Por su parte, Miguel Ángel, tras su captura, ha interpuesto infinidad de amparos para evitar ser llevado a los Estados Unidos, ya que es requerido por varias cortes estadounidenses. También ha sido cambiado varias veces de prisión ante alertas de posible fuga. Actualmente está en el penal de Puente Grande, Jalisco.

Al ser detenido, asumió el mando su hermano Óscar Omar, “Z-42” y permaneció en el puesto hasta el 4 de marzo de 2015, cuando fue detenido por las fuerzas federales en San Pedro Garza García, en Nuevo León.

Pese a que ocupó el liderazgo de Los Zetas durante un año y nueve meses, su paso no trascendió, pues siempre estuvo a la sombra de su hermano a pesar de que Miguel Ángel estuviera preso y a diferencia de éste, que no ha recibido sentencia, Óscar Omar fue condenado a 18 años de cárcel.

Con el paso de tiempo y las fracturas que se dieron al interior de Los Zetas, los hermanos Treviño rompieron definitivamente con el grupo y fundaron lo que ahora se conoce como el Cartel del Noreste.

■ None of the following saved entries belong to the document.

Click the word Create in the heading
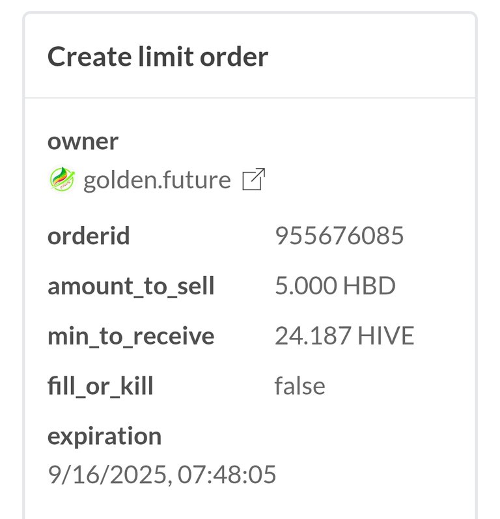pos(89,57)
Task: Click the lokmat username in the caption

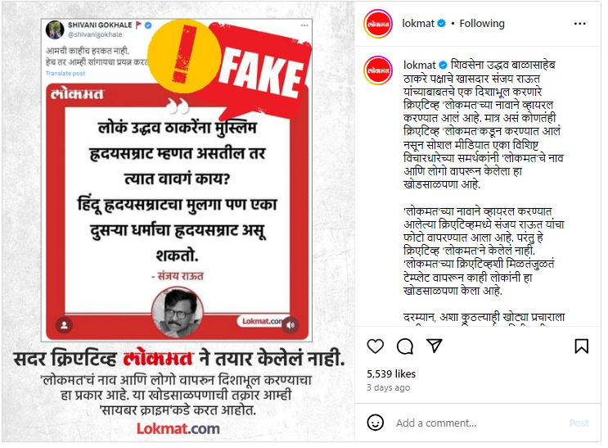Action: pos(420,65)
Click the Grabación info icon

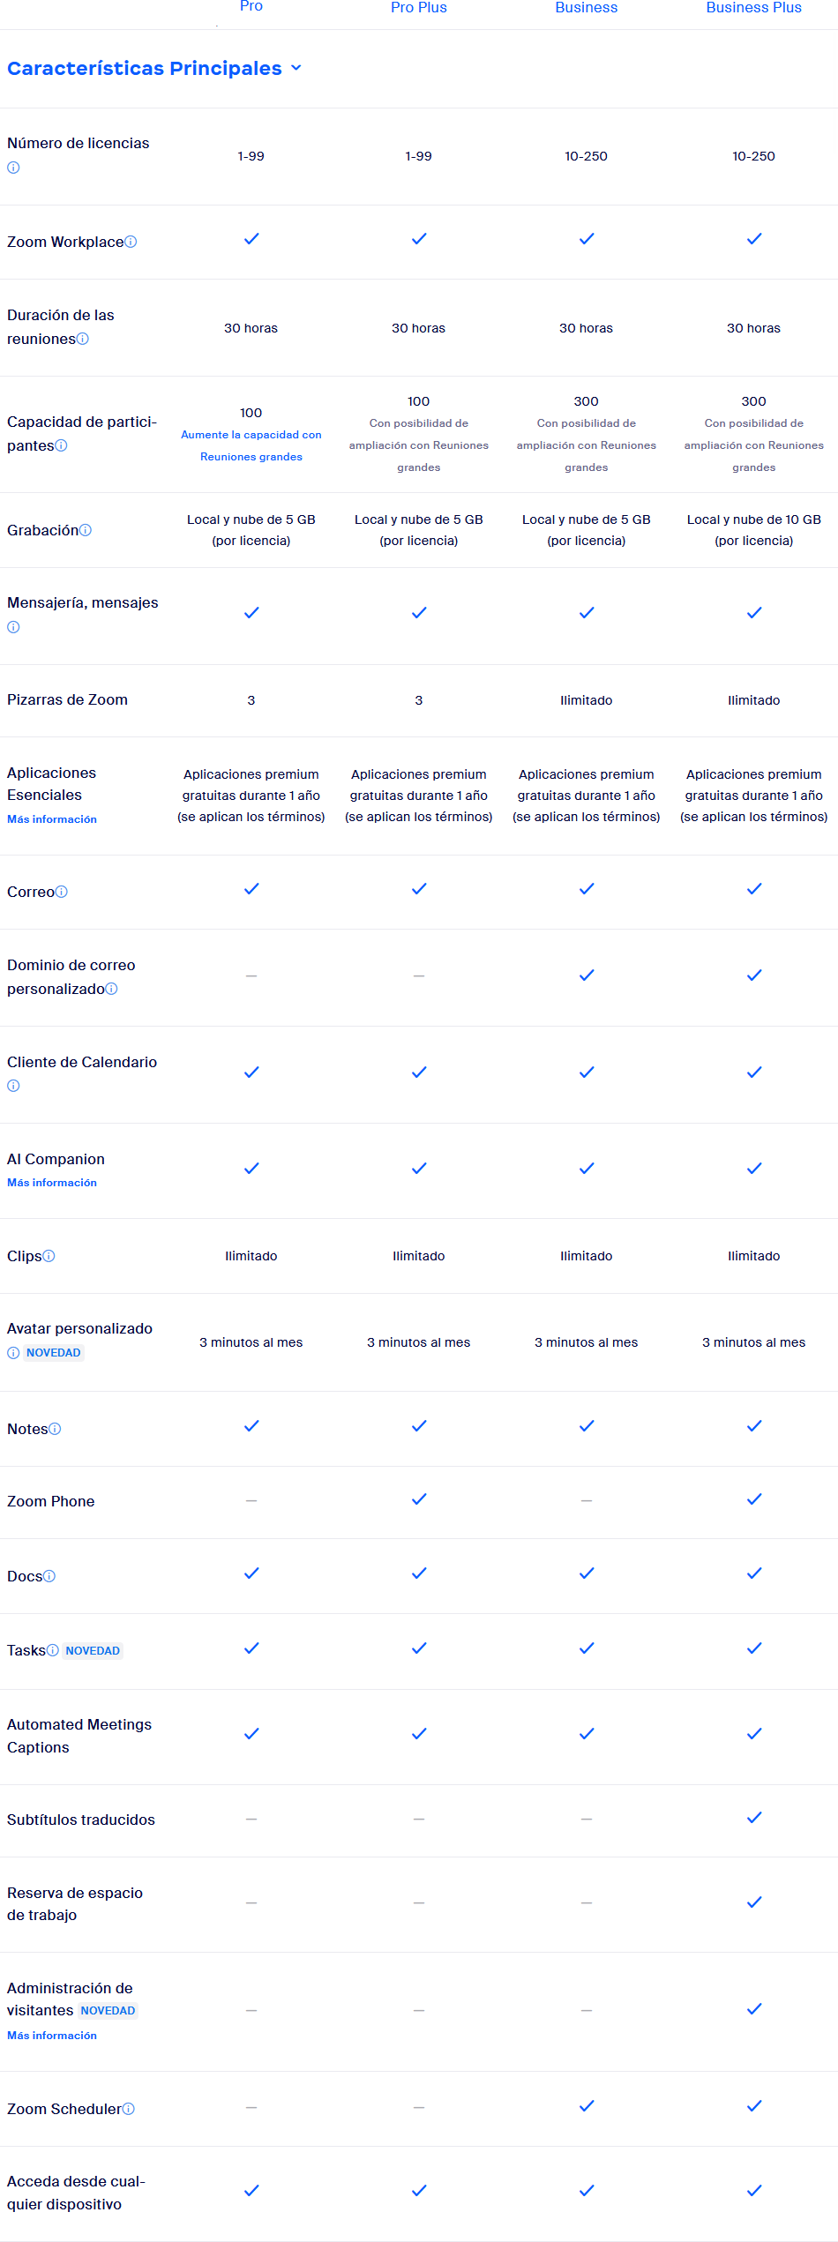click(86, 530)
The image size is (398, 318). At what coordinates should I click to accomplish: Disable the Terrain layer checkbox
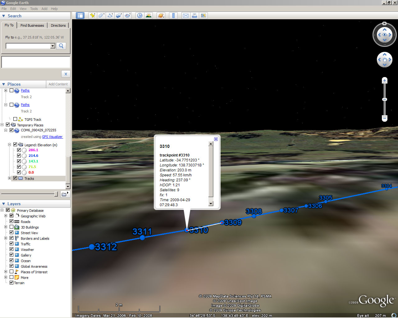point(11,283)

Otro violento grupo igual o más violento que Los Zetas, ya que es la única organización criminal que ha desafiado abiertamente al Cártel Jalisco Nueva Generación, amenazando con arrebatarle territorios como Nuevo Leòn, Guanajuato y Coahuila, entre otros.

El último líder en activo de Los Zetas, de acuerdo con la DEA, es Juan Gerardo Treviño Chávez, alias «El Huevo», hijo de Juan Francisco Treviño Morales, alias “Kiko” Osuna y sobrino de Miguel Ángel, quien conformó la nueva organización junto con aliados a la familia Treviño Morales.

El Cártel del Noreste está básicamente formado por la familia Treviño Morales y se ha posicionado rápidamente en Nuevo Laredo, Tamaulipas bajo el mando de Treviño Chávez, aunque se sabe que quien sigue manejando a la organización es Miguel Ángel.

Treviño Chávez, según las autoridades, pretende avanzar en Tamaulipas para apoderarse del estado, pero no le es fácil ya que aún hay remanentes del grupo criminal del Cártel Golfo, liderados por José Alfredo Cárdenas, alias «El Contador».

También existe la organización denominada «Los Maestros», quienes apoyados por el Cártel Jalisco Nueva Generación (CJNG) están ganando terreno en ese estado fronterizo, además de que enfrenta a José Rodolfo Villarreal Hernández, «El Gato», líder en la zona de lo que queda del Cártel de los Beltrán Leyva.

Y mientras la sangrienta lucha continúa en varios estados de la República, por la supremacía de territorios, Miguel Ángel se defiende como gato bocarriba y a toda costa, incluso con amenazas, pretende evitar su extradición por lo que se ha reforzado la seguridad de los jueces que llevan el caso del narco-psicópata más sanguinario del que se tenga memoria.